Further, when the magnet or electromagnet 20 is brought into contact with the positive electrode liquid, the ferromagnetic particles may be strongly adhered to the surface of the magnet or electromagnet 20, so it is preferable that the magnet or electromagnet 20 is not directly in contact with the positive electrode liquid.
In order to prevent the magnet or electromagnet 20 from coming into direct contact with the positive electrode liquid, the magnet or electromagnet 20 may be embedded when the positive electrode flow path plate 6 is formed by molding. Further, when the positive electrode flow channel plate 6 is formed by press molding or cutting, from the back surface side (the side where the flow channel is not formed) of the positive electrode flow channel plate 6 (the side where the flow channel is formed). It is also possible to form a space in which the magnet or the electromagnet 20 can be arranged so as not to penetrate into), and to arrange the magnet or the electromagnet 20 therein. Further, when a space for arranging the magnet or electromagnet 20 is formed from the surface side of the positive electrode flow channel plate 6, after the magnet or electromagnet 20 is arranged in the space, a resin or the like is used to cover the positive electrode liquid so as not to come into direct contact therewith. You may.

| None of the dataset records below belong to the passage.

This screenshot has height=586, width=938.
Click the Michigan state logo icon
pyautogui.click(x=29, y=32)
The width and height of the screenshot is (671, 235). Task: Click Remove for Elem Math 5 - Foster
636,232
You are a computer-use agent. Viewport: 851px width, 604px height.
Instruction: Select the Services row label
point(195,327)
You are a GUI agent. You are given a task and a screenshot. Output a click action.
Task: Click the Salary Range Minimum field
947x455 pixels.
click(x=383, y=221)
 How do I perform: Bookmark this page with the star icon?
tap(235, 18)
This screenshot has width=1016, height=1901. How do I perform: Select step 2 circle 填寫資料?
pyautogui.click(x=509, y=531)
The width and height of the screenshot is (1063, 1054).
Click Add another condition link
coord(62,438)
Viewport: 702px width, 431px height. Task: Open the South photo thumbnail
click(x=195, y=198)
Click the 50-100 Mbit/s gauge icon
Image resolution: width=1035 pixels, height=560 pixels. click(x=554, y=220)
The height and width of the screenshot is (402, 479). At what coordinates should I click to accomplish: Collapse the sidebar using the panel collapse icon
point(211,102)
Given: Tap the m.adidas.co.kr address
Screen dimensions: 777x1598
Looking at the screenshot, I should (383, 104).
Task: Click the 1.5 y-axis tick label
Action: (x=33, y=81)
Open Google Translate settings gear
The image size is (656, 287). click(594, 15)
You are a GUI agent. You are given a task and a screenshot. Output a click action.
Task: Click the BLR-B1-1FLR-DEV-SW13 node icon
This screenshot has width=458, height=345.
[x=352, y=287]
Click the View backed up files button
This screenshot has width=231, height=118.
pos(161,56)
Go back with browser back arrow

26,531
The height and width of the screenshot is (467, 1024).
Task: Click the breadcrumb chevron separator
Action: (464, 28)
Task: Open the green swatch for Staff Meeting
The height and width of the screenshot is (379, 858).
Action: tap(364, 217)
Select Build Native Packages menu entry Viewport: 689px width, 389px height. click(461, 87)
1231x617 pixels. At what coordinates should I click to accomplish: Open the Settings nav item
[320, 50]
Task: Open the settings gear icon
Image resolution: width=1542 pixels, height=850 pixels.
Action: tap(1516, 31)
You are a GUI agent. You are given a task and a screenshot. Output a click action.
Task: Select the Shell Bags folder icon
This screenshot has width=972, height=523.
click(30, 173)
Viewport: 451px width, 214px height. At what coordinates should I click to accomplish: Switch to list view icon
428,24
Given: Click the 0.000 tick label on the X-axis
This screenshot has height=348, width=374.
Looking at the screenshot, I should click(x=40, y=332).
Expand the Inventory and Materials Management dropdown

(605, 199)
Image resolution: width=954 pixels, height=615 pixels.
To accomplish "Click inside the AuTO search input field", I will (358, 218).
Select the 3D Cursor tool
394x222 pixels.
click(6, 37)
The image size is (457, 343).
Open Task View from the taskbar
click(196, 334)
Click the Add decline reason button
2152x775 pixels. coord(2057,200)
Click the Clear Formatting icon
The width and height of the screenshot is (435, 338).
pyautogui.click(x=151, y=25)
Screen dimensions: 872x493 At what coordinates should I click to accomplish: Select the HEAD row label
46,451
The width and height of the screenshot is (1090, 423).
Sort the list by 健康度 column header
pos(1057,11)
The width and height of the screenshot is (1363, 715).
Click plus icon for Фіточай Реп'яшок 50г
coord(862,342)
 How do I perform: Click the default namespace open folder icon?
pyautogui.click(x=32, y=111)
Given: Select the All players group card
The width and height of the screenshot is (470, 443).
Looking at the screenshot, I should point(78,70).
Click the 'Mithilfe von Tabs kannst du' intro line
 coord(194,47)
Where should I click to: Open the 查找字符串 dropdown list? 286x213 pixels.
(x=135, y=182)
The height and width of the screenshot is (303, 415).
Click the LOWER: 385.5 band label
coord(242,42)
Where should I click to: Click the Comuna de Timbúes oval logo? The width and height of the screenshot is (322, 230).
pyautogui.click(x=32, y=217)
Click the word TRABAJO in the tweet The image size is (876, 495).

  Further, in the positive electrode liquid flow channel 5, it is preferable that a groove or a protrusion is formed spirally along the flow direction D of the positive electrode liquid in order to agitate the positive electrode liquid due to the flow channel structure. Here, FIG. 5 is a top view of the groove portion side of the positive electrode flow channel plate 6 for explaining a state in which the groove portion or the protrusion portion is spirally formed in the positive electrode liquid flow channel 5 along the flow direction D of the positive electrode liquid. Show. As shown in FIG. 5, the grooves or protrusions 21 are spirally formed on the side surface and the bottom surface of the groove of the positive electrode flow channel plate 6 with respect to the flow direction D of the positive electrode liquid. By forming the groove or protrusion 21 in the positive electrode liquid flow path 5 as described above, the positive electrode liquid flowing through the positive electrode liquid flow path 5 receives a force to rotate along the groove or protrusion 21, and thus the positive electrode liquid Can be agitated. In particular, by arranging the magnets or electromagnets 20 as shown in FIG. 4 and forming the grooves or protrusions 21 as shown in FIG. 5 in the positive electrode liquid flow path 5, the stirring of the positive electrode liquid can be promoted. It will be possible.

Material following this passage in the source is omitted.